Even before the palace drama, Jordan was grappling with an economic crisis exacerbated by the coronavirus pandemic, with one in four people out of work. Long-standing complaints of corruption and mismanagement have fueled dispersed protests in recent months.
At the same time, the region’s strategic landscape is changing as the powerful Gulf states continue their closer ties with Israel, which could undermine Jordan’s role in the Middle East peace process.
The White House, in a statement released on Wednesday, said President Joe Biden had spoken with King Abdullah to express the United States’ strong support for Jordan and underline the importance of the king’s leadership to the United States. United, the region and the peace process.
Response from the United States
Asked by reporters if he was concerned about the situation in Jordan, Mr Biden replied: “No, I am not. I just called him to tell him he has a friend in America. Stay strong. ”The crisis in the royal family erupted on Saturday when the Jordanian army chief of staff visited Prince Hamzah and warned him not to attend meetings with government critics. things quickly escalated, with Prince Hamzah accusing the security services of threatening him and ordering the general to leave his home.
Authorities placed the former crown prince under a form of house arrest and detained up to 18 people, including former senior officials.
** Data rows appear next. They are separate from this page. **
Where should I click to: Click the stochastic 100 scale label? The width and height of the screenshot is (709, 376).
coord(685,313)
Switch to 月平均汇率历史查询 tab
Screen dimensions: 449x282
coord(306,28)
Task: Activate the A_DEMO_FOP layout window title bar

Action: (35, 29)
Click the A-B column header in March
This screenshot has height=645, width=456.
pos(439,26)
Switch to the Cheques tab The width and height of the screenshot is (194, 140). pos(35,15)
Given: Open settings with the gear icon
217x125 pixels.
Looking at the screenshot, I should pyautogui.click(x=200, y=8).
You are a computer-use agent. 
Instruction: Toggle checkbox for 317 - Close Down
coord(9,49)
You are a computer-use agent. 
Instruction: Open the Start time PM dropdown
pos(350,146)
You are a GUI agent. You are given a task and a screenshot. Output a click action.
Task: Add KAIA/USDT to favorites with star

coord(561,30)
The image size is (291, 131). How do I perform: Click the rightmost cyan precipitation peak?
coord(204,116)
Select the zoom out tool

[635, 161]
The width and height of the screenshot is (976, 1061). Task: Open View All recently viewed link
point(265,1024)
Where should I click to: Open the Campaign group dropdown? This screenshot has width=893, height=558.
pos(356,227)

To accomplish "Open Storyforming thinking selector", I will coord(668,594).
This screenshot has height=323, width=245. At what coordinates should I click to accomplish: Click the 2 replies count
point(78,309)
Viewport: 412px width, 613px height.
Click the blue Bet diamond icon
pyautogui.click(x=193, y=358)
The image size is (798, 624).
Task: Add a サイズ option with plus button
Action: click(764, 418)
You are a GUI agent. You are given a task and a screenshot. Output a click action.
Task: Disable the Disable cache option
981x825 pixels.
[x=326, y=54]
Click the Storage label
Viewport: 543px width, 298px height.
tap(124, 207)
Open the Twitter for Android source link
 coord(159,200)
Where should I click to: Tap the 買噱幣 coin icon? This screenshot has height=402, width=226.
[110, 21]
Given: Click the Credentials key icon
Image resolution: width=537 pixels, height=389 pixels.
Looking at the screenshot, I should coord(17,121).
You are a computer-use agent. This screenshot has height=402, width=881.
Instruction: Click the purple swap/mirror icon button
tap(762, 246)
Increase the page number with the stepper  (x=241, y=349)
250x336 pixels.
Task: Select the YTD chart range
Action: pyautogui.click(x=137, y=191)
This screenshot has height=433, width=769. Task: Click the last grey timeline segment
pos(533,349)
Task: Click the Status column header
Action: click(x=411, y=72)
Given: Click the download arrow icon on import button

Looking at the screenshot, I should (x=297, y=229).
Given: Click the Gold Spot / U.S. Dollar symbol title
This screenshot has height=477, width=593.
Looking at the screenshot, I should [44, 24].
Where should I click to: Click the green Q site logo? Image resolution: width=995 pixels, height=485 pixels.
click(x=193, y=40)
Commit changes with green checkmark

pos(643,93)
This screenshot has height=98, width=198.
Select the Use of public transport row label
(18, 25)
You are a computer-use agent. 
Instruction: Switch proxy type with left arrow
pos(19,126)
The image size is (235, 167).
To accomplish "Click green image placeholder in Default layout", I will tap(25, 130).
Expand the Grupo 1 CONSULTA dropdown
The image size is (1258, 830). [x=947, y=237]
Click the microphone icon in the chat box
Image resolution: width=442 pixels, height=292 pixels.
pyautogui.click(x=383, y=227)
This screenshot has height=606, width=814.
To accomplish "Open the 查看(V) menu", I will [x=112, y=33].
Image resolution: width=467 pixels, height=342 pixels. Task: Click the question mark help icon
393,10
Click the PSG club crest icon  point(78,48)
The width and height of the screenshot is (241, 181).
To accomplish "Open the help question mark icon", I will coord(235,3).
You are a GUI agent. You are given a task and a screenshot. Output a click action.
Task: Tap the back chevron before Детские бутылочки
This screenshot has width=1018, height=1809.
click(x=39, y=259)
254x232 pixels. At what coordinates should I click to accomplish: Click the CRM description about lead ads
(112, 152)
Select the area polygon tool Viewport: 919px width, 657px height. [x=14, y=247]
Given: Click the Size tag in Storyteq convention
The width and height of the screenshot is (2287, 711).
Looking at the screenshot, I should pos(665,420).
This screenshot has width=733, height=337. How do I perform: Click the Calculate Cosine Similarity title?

On Sunday, the government said Prince Hamzah and others were involved in a “malicious plot” against the security of the kingdom with foreign backing.
King Abdullah and Prince Hamzah are both sons of King Hussein, who ruled Jordan for nearly half a century before his death in 1999. King Abdullah appointed Prince Hamzah as crown prince upon his succession, but took away the title in 2004.
The government imposed the gag order on coverage of the dispute after an audio recording of the meeting between Prince Hamzah and Chief of Staff Gen. Yousef Huneiti raised questions about his allegations of foreign conspiracy. Neither of them mentioned such a plot in the recording, which was recorded surreptitiously and broadcast online.
Family members of those arrested in connection with the alleged plot, meanwhile, said they had had no communication with authorities or detainees.
Among those arrested are Yasser al-Majali, Hamzah’s chief of staff, and Samir al-Majali, both prominent members of the Majali tribe.
“We don’t know where he is,” Yasser al-Majali’s brother Abdullah said. He said they could not reach any officials and were not informed of any charges.
“If there is anything against them, bring them to justice for a fair trial,” he said. “We don’t want any problems. We care about stability and we want our people to be liberated.” The Majali tribe issued an angry statement immediately after the arrests, calling it a “dark day” in which the dignity of the tribe was insulted.